[Exercise goal]: Copy the passage below on parental alienation in custody disputes word for word, in full.

[Passage provided]:
......
Source: Brainwashing – Part 2
I agree with Gardner’s (1987) assessment that most mothers in custody disputes do some form of brainwashing. I have found that mothers’ attempts to turn their children against their fathers in custody disputes are common. I have also found that this is by far the most destructive aspect of divorce on children. I now consider Parental Alienation of children as a form of child abuse, since it leads to enduring psychopathology.
Kelly’s (1993) longitudinal research of child’s post-divorce adjustment found that the majority of children adjust to divorce, and older children express relief. Most symptoms last 6 months to 2 years post separation, and usually only involve adjustment disorders. (I discuss this further in chapter 11 Children of Divorce.)
Only about 10% of divorcing couples with children fight over custody. Of this group, at least one parent often has hostile, egocentric and paranoid features. In a study of MMPIs given to parents in custody evaluations, the MMPI’s of the parents who lost the custody dispute had significantly higher scores in Psychopathic Deviant (hostility), Paranoia, and Mania (narcissistic and impulsive tendencies), than parents who won the custody dispute (Otto and Collins, 1995).
......
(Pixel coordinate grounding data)
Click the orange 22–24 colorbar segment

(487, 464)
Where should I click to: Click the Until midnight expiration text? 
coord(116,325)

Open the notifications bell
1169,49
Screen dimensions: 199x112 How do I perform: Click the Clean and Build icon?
......
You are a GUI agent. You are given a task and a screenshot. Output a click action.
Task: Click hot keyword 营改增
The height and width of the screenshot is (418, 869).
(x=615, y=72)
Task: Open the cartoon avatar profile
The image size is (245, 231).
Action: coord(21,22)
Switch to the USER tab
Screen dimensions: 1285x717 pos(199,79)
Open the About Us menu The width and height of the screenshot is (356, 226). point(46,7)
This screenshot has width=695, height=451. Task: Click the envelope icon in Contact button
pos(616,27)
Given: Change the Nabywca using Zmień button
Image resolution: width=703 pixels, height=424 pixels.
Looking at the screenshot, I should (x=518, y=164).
......
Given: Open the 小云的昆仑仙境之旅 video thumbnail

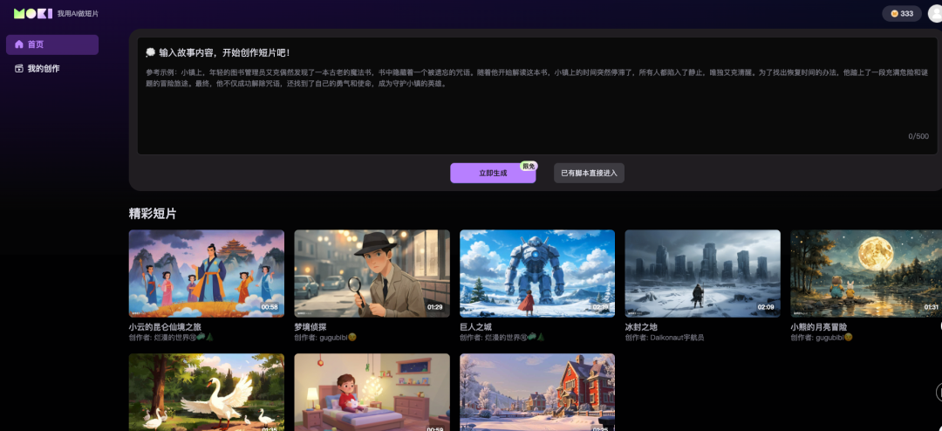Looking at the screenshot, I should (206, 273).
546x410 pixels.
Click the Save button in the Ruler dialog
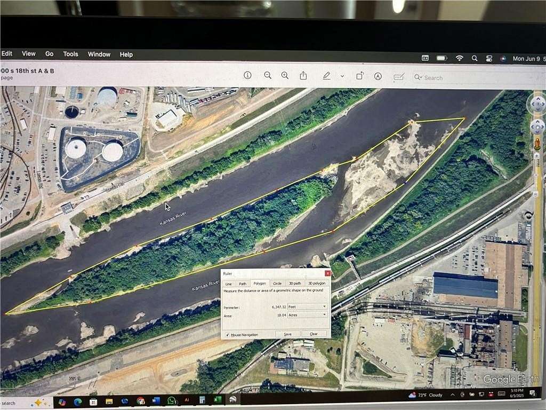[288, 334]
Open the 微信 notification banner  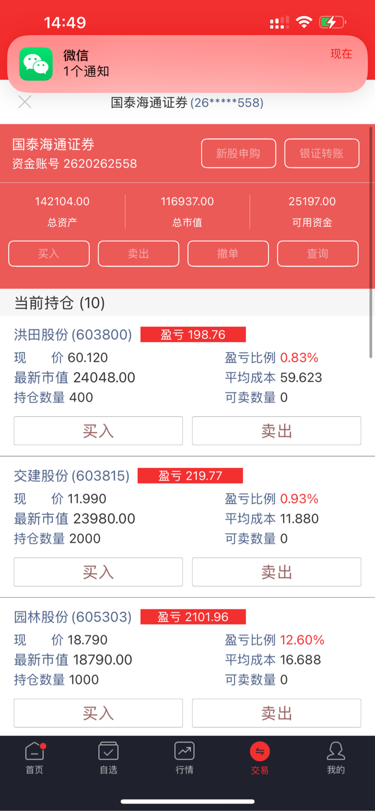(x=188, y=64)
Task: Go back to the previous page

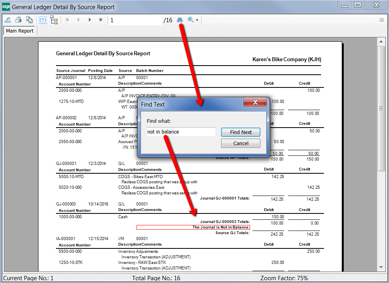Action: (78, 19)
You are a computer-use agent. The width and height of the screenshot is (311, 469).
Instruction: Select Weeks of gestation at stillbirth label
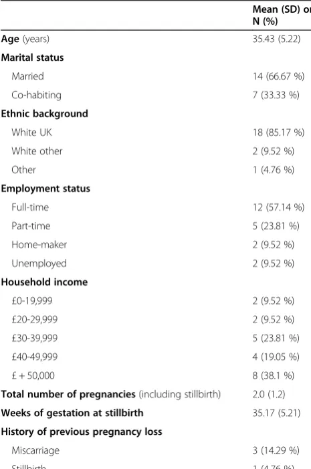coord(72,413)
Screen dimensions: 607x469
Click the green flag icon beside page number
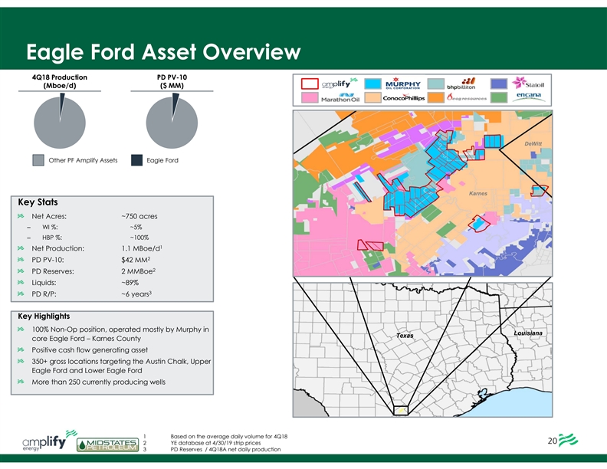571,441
......
[The answer]:
Source: Brainwashing – Part 2
I agree with Gardner’s (1987) assessment that most mothers in custody disputes do some form of brainwashing. I have found that mothers’ attempts to turn their children against their fathers in custody disputes are common. I have also found that this is by far the most destructive aspect of divorce on children. I now consider Parental Alienation of children as a form of child abuse, since it leads to enduring psychopathology.
Kelly’s (1993) longitudinal research of child’s post-divorce adjustment found that the majority of children adjust to divorce, and older children express relief. Most symptoms last 6 months to 2 years post separation, and usually only involve adjustment disorders. (I discuss this further in chapter 11 Children of Divorce.)
Only about 10% of divorcing couples with children fight over custody. Of this group, at least one parent often has hostile, egocentric and paranoid features. In a study of MMPIs given to parents in custody evaluations, the MMPI’s of the parents who lost the custody dispute had significantly higher scores in Psychopathic Deviant (hostility), Paranoia, and Mania (narcissistic and impulsive tendencies), than parents who won the custody dispute (Otto and Collins, 1995).